De repente, la puerta se abrió, dejando entrar a un hombre que cambiaría su vida para siempre. Meliodas, un joven empresario de mirada penetrante y pasado turbulento, irrumpió en el local con paso decidido. Sus ojos se encontraron con los de Elizabeth y, en ese instante, una conexión eléctrica recorrió sus cuerpos, como si el destino los hubiera unido en un acto fortuito.

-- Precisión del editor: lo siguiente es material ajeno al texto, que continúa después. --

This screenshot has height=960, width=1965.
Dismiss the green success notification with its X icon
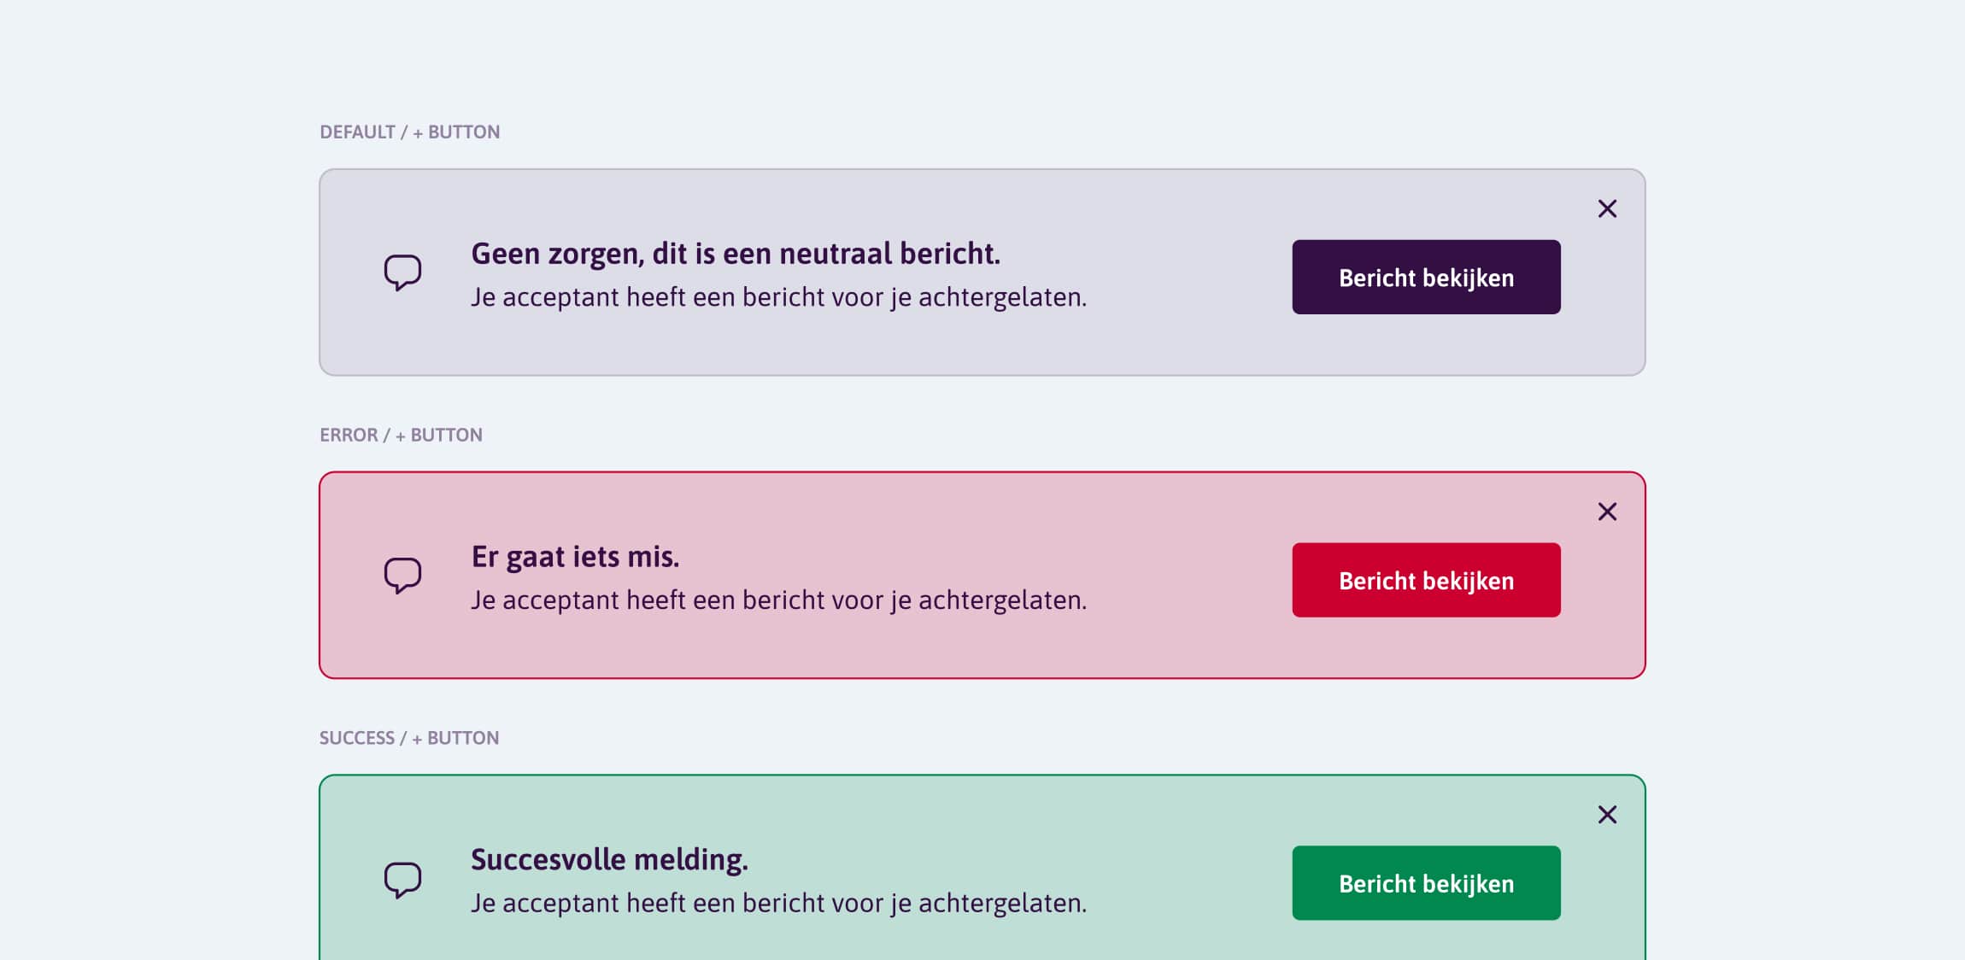coord(1608,815)
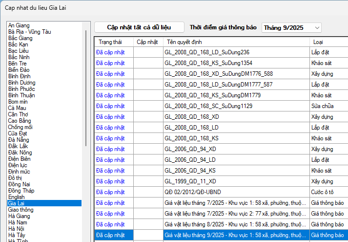Click the 'Cập nhật' column header
348x242 pixels.
point(147,42)
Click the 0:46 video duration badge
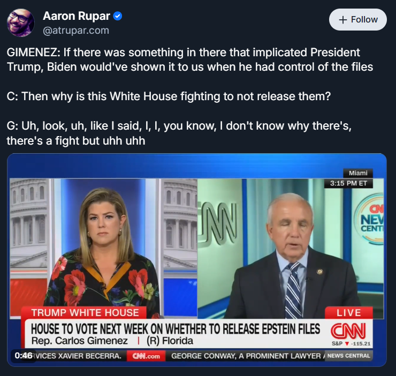This screenshot has height=376, width=396. (x=24, y=356)
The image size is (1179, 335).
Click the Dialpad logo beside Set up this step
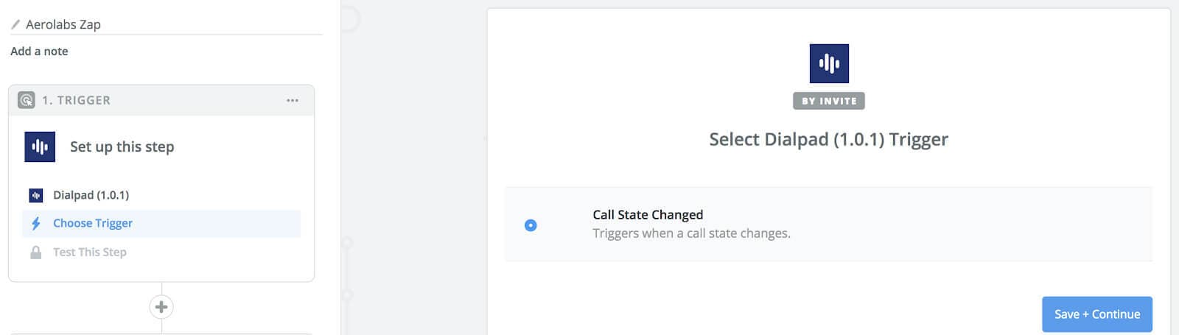(40, 147)
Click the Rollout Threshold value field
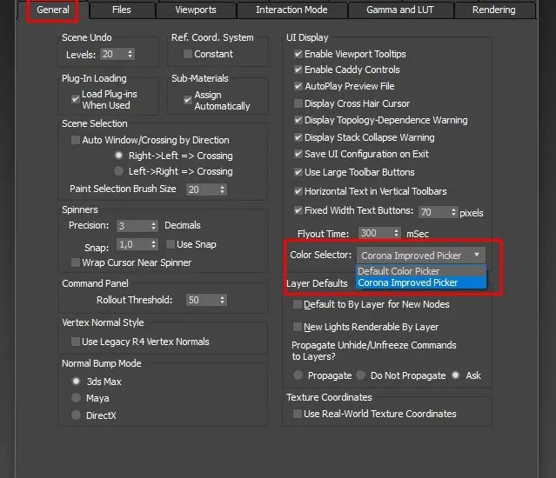 pos(198,300)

Elizabeth, intrigada por la intensidad en la mirada de este hombre, se acercó a atenderlo con una mezcla de timidez y curiosidad.
—Hola, ¿qué puedo ofrecerte hoy? —preguntó con su voz suave, como un susurro en medio del bullicio de la cafetería.
—Un café, pero no cualquier café. Quiero el café que te hace sonreír cuando lo preparas.
Elizabeth se sonrojó ligeramente, encantada por la audacia de este desconocido. Sus palabras despertaron en ella una chispa de complicidad. Seleccionó cuidadosamente los granos de café de Guatemala, moliéndolos con precisión y preparándolo con una atención meticulosa. Mientras lo hacía, no podía evitar sentir una atracción irresistible hacia él, una fuerza que la empujaba a romper las normas y seguir sus instintos.
Al servirle el café, sus dedos se rozaron y una corriente eléctrica recorrió sus cuerpos. En ese simple contacto, ambos comprendieron que había algo más que una simple atracción física entre ellos. Una conexión profunda, una resonancia de almas que los unía de forma inexplicable.
Meliodas tomó un sorbo del café y sus ojos se iluminaron.
—Es perfecto, tal y como te imaginaba —dijo con una sonrisa que derritió el corazón de Elizabeth.
Comenzaron a conversar y la conexión entre ellos se hizo más evidente. Hablaron de literatura, de sus sueños, de sus miedos, de sus alegrías. Se reían juntos, compartían confidencias y se sentían comprendidos como nunca antes.
Al final de la noche, Meliodas se despidió de Elizabeth con un beso en la mejilla. Un beso tímido, pero que dejó una huella imborrable en ambos.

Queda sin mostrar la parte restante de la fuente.